Dernière mise à jour: 06-07-2010 | 13h01

L'attaquant Georges Laraque s’est vidé le cœur, lundi, lors de sa première entrevue depuis le jour où les Canadiens de Montréal l’ont libéré.

Toujours à la recherche d’un poste dans la Ligue nationale de hockey pour la prochaine saison, l’homme fort ne voulait pas faire de sortie publique avant la fin de la saison des Canadiens, qui ont racheté son contrat à la fin de juin.

Lors d'une entrevue accordée à CKAC Sports, il a lancé une flèche en direction de l’ancien entraîneur Guy Carbonneau, à qui il a reproché un manque de communication.

«Je n'étais pas content de mon rôle et la seule façon d'avoir des réponses, c'était d'aller voir Bob Gainey.

Comme moi, des gars comme Saku Koivu et Alex Kovalev ont dû aller voir Gainey, parce que Guy (Carbonneau) ne communiquait pas avec ses joueurs.

«Je lui ai demandé de m'échanger s'il croyait que mon rôle n'était pas important et il m'a dit qu'il parlerait à Guy. C'était le seul moyen de se faire entendre par Guy, qui n'était jamais disponible pour parler.»

«On devait aller voir sur les sites Internet pour savoir si on jouait. C'était ridicule. La journée même, tu sais qui va jouer. Pourquoi ne pas le dire aux joueurs concernés? Le vestiaire était divisé et il y avait des clans. Mais avec les joueurs que Gainey est allé chercher, je croyais vraiment qu'on se rendrait loin quand Jacques Martin a été nommé entraîneur.»

# Données recueillies
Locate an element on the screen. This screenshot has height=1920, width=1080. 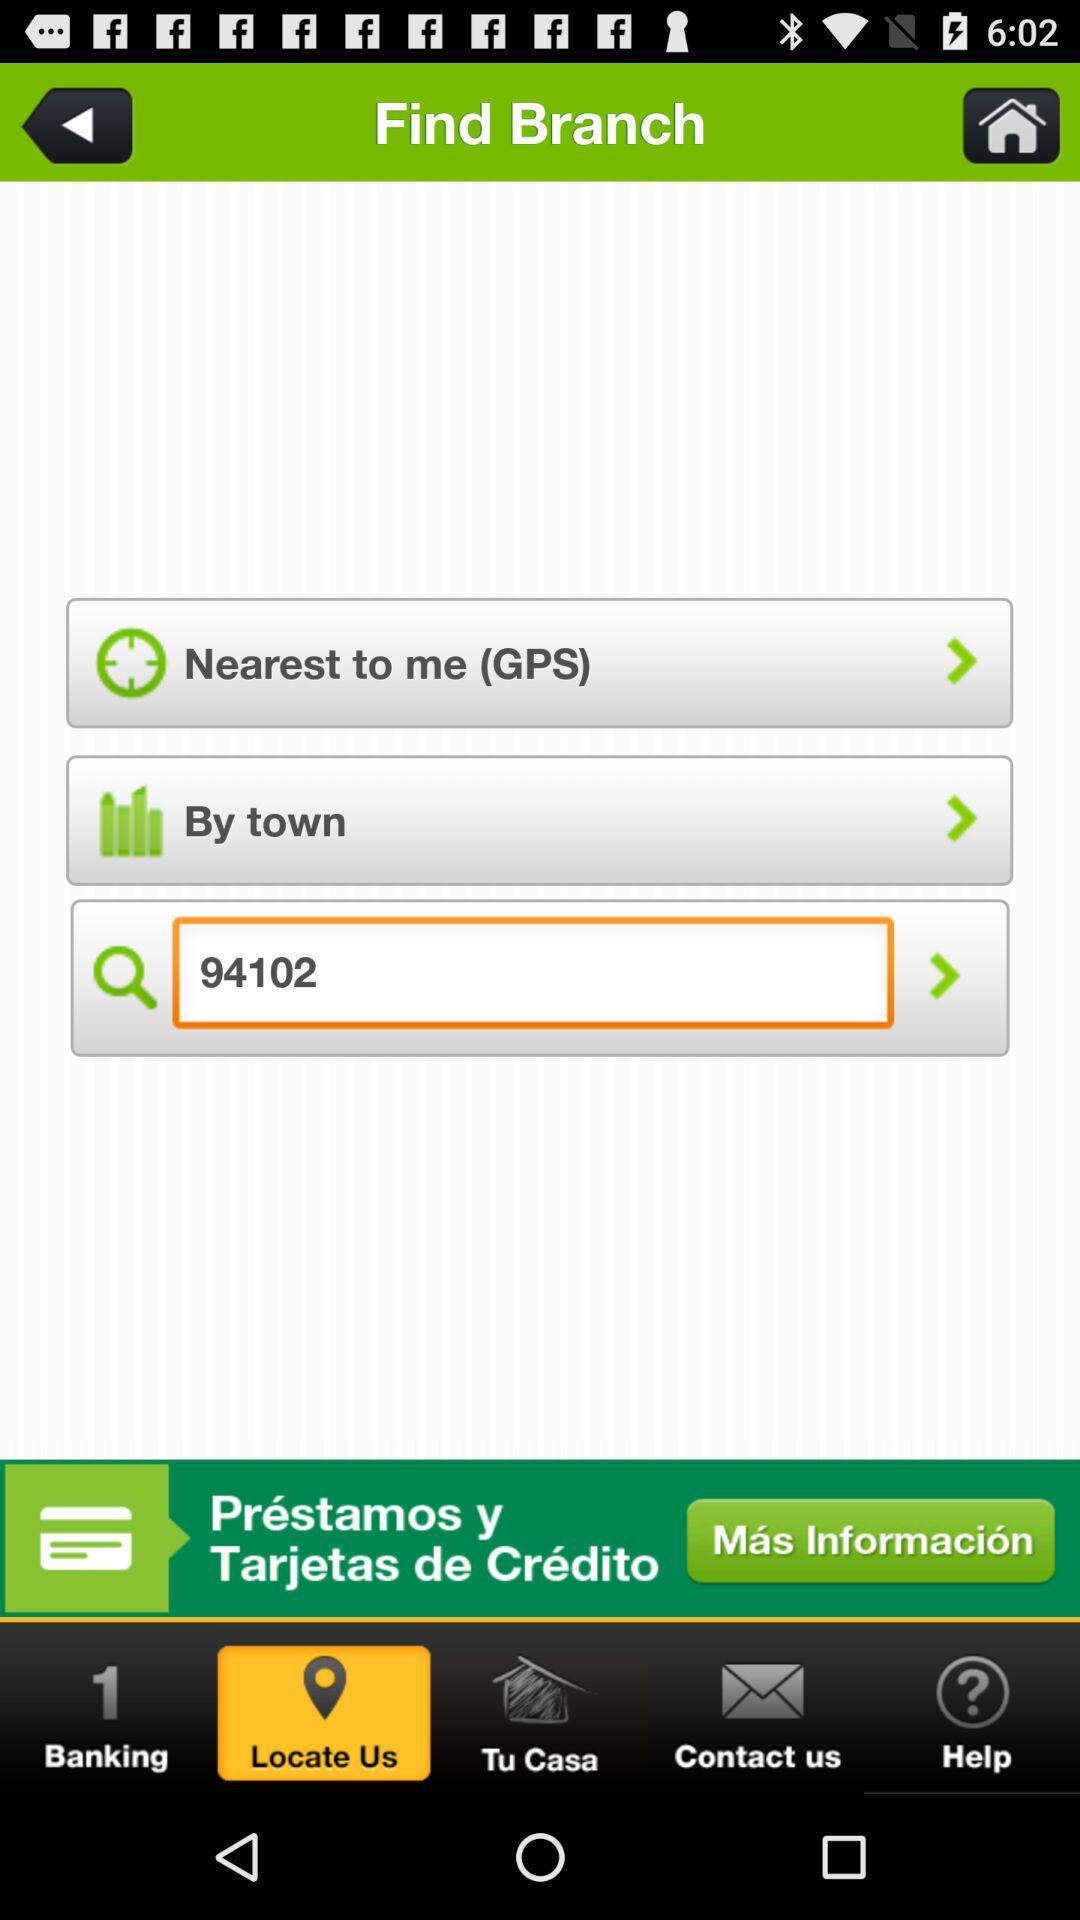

# Consigne
Rédigez la suite de l'article sur l'entrevue de Georges Laraque à CKAC Sports, en partant de sa dernière phrase.

# Résultat de l'exercice
Pas mieux avec Martin

Laraque a déchanté quand certaines de ses connaissances l'ont mis en garde contre la philosophie du nouvel entraîneur-chef de l'équipe.

«André Roy m'a dit que Jacques Martin n'aimait pas les hommes forts et que je n'allais pas durer 30 matchs avec lui. Il avait raison car je n'ai pu jouer mon rôle. (...) Les dirigeants ne m'ont jamais rencontré et ne se sont jamais plaints de mon comportement ou de mon jeu.

«Jacques Martin ne voulait pas que j'aille défendre un coéquipier. Je demandais même à Kirk Muller d'effectuer une présence. Lors d'un match à New York où on se faisait brasser, l'entraîneur m'avait dit: "C'est pas grave, le match est fini". Il a même déclaré aux médias après le match que j'avais eu ma chance. J'étais déjà parti quand il a dit ça et j'ai compris pourquoi les gens étaient fâchés contre moi.»

La veille de sa libération, les Blues de Saint-Louis avaient inséré leur homme fort Cam Janssen dans la formation.

«(…) Il est entré en collision avec Carey Price et il s'est même battu avec lui. À Pittsburgh, Michel Therrien aimait le travail des hommes forts. Après un incident, je me retournais et je lui demandais: "Envoie moi sur la glace". Il souriait et il m'envoyait. Ce n'était pas le cas avec Jacques Martin.»

Il a souligné que ce dernier avait mentionné en entrevue qu’il ne croyait plus au travail des hommes forts dans la LNH. «Regardez bien Marian Gaborik l'an prochain avec Derek Boogaard pour le protéger chez les Rangers. Il va pouvoir marquer ses 50 buts tranquille. (…) À Montréal, on n'y croit pas et les petits joueurs se font brasser.»

Il a également déclaré que la performance de Jaroslav Halak avait permis de sauver l’emploi de plusieurs personnes chez les Canadiens. En conclusion, il a mentionné qu’il reviendrait à Montréal si c’était à refaire.

«C'était vraiment le fun de venir ici et je reviendrais n'importe quand. Dans le fond, il y a eu plus de positif que de négatif et j'ai toujours senti les gens derrière moi.»